Je poursuis mon tour du monde littéraire avec une escale cette fois-ci en Irlande - terre natale du poète, dramaturge et écrivain Dermot Bolger, qui signe ici un roman intimiste absolument bouleversant. Que d'émotions à sa lecture! 

Toutefois pour l'apprécier, il vous faudra composer avec sa narration méandreuse, éclatée, non linéaire et quelque peu disgressive mais au final parfaitement maîtrisée. Il faudra également accepter de se perdre dans le dédale des souvenirs composant une vie en passe de se reconstruire et que certaines interrogations parfois, ne trouvent pas réponse.

*

Quartiers nord de Dublin, décembre 1991. 
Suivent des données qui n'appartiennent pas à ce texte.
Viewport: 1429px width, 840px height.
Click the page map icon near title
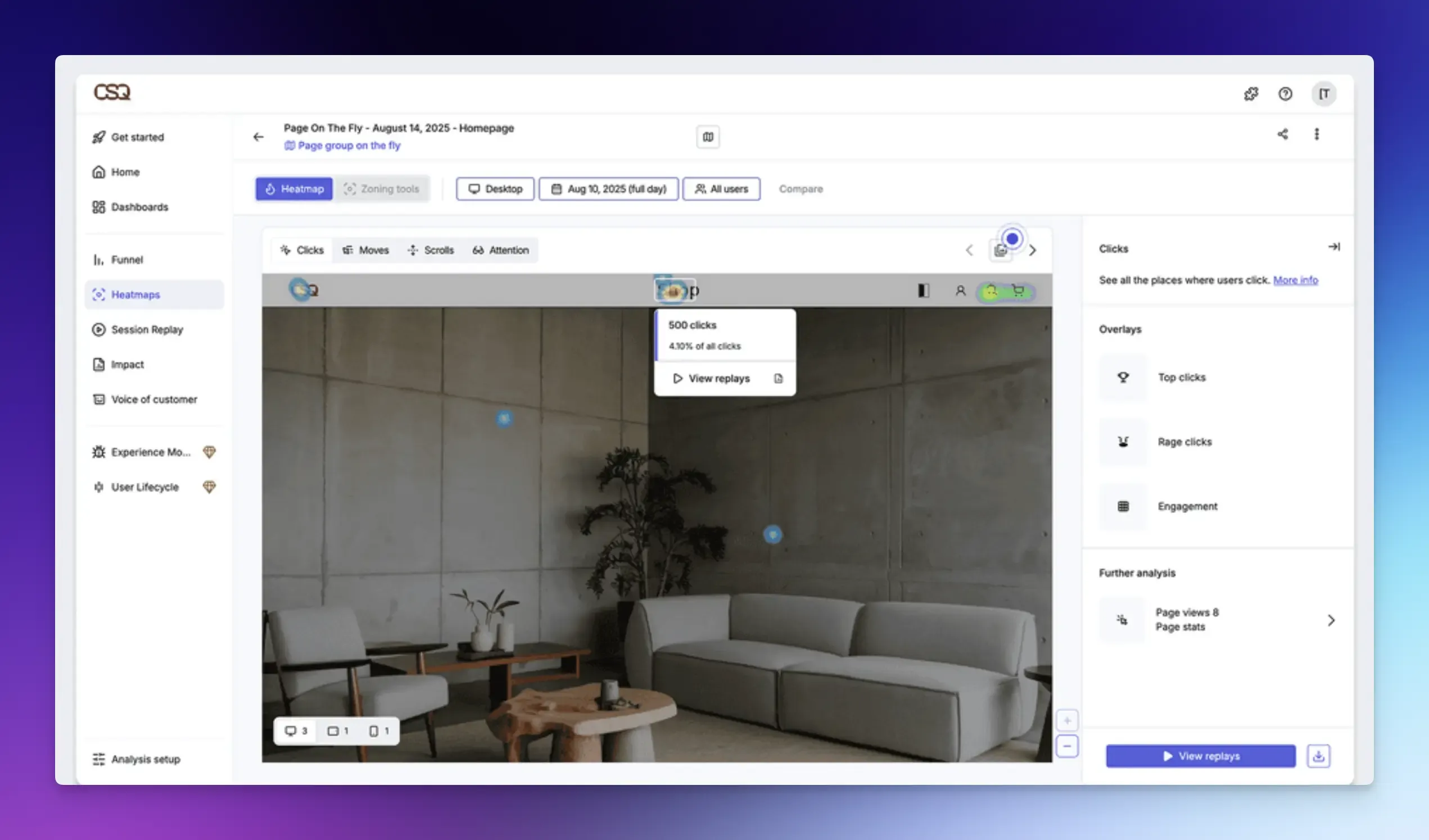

Victime d'un terrible accident de voiture, Sean Blake est déclaré cliniquement mort durant quelques secondes avant que son coeur ne se remette à battre. Un laps de temps au cours duquel il se souvient avoir assisté avec détachement à toute la scène, vue d'en haut. À son réveil, fortement éprouvé par l'expérience qu'il vient de vivre, le jeune homme - marié et père de deux enfants, ne se sent plus le même. C'est un miraculé certes mais devenu étranger au monde qui l'entoure et aux siens.
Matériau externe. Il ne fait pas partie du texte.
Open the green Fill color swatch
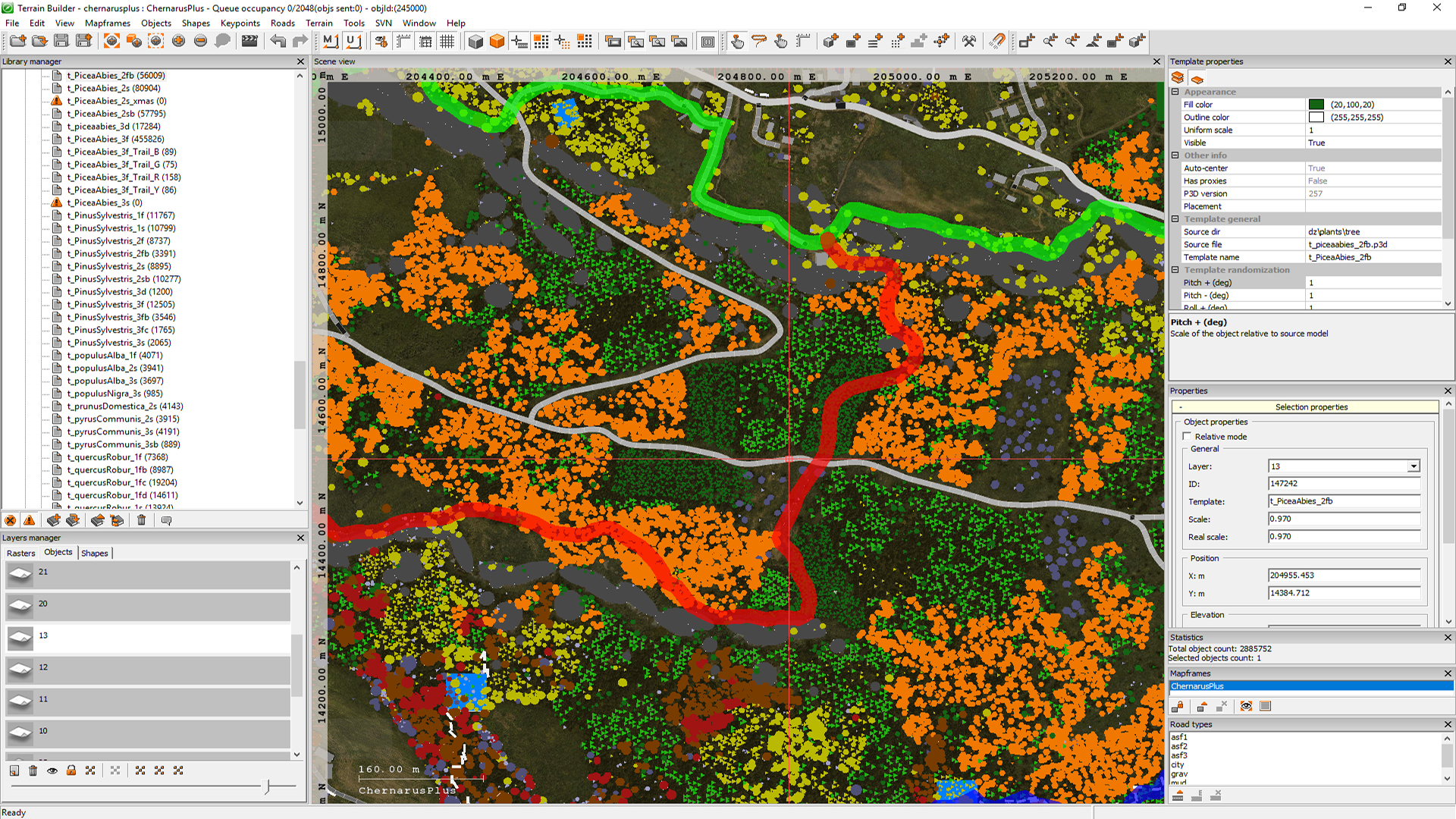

"Comment pouvais-je expliquer que j'étais revenu à la vie différent de celui que j'avais été, désormais incapable de me focaliser sur la petite république d'amour que nous avions soigneusement construite?" 

Alors qu'il essaie de réinvestir le quotidien, notre protagoniste semble de plus en plus perdre pied. Ses nuits peuplées de rêves énigmatiques laissent place le jour à des réminiscences qui s'imposent à lui et le ramènent aux zones d'ombres de son passé.  
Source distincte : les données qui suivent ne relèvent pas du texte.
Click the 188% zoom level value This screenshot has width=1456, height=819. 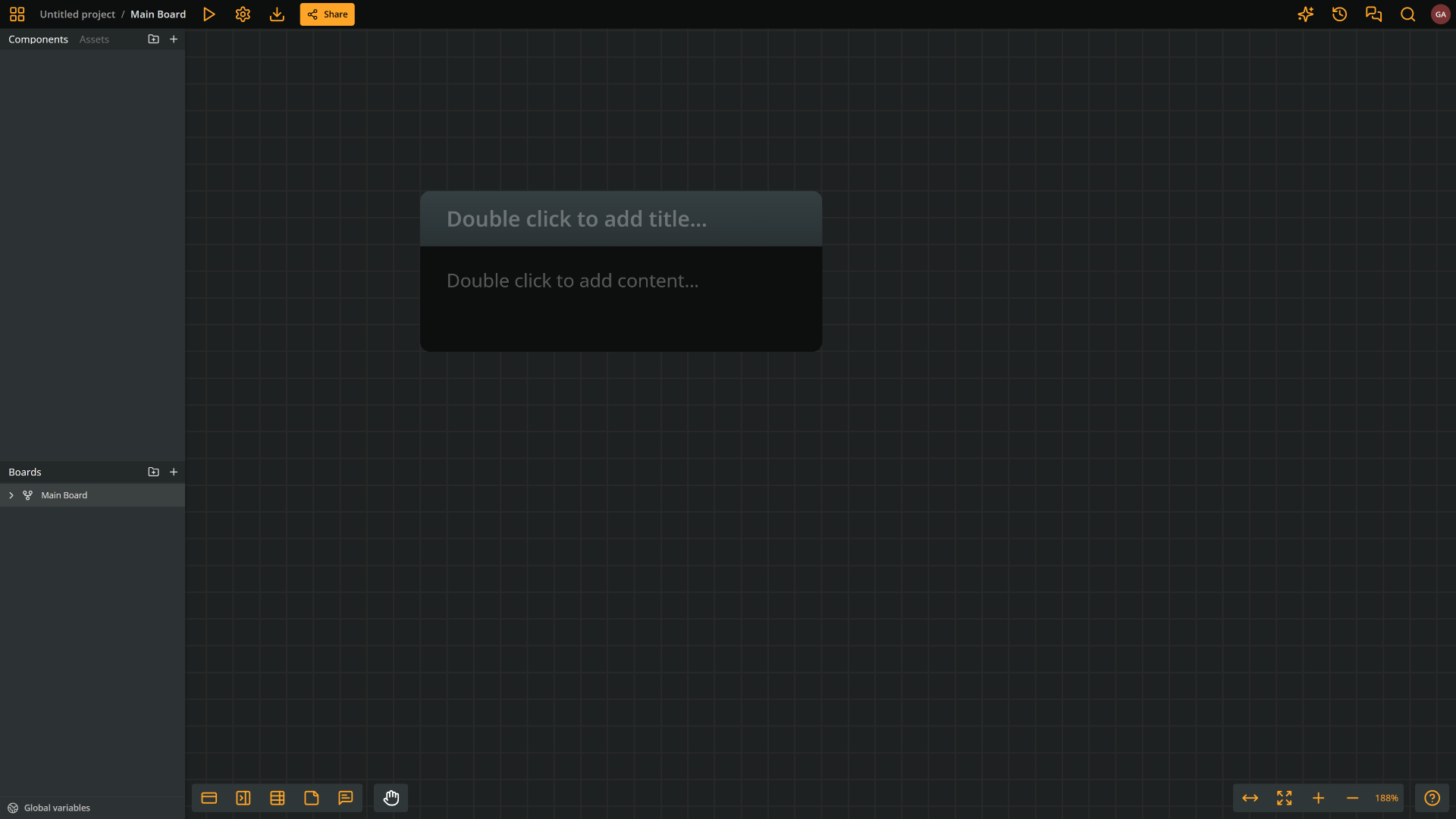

"Comment lui dire que je lui mens depuis des années, qu'elle (sa femme) ne sait pas réellement qui je suis car je ne le sais pas réellement moi-même?"

Enfant adopté à l'âge de six semaines, il ignore (presque) tout des premiers chapitres de son histoire. Frôler la mort a réveillé ce vide identitaire, aujourd'hui béant, et Sean Blake réalise que pour renaître à la vie, à cette seconde vie,  il doit percer le mystère de ses origines en partant sur les traces de sa mère biologique. Quarante ans plus tôt, celle-ci lui a donné naissance dans l'un des sinistres couvents de la Madeleine.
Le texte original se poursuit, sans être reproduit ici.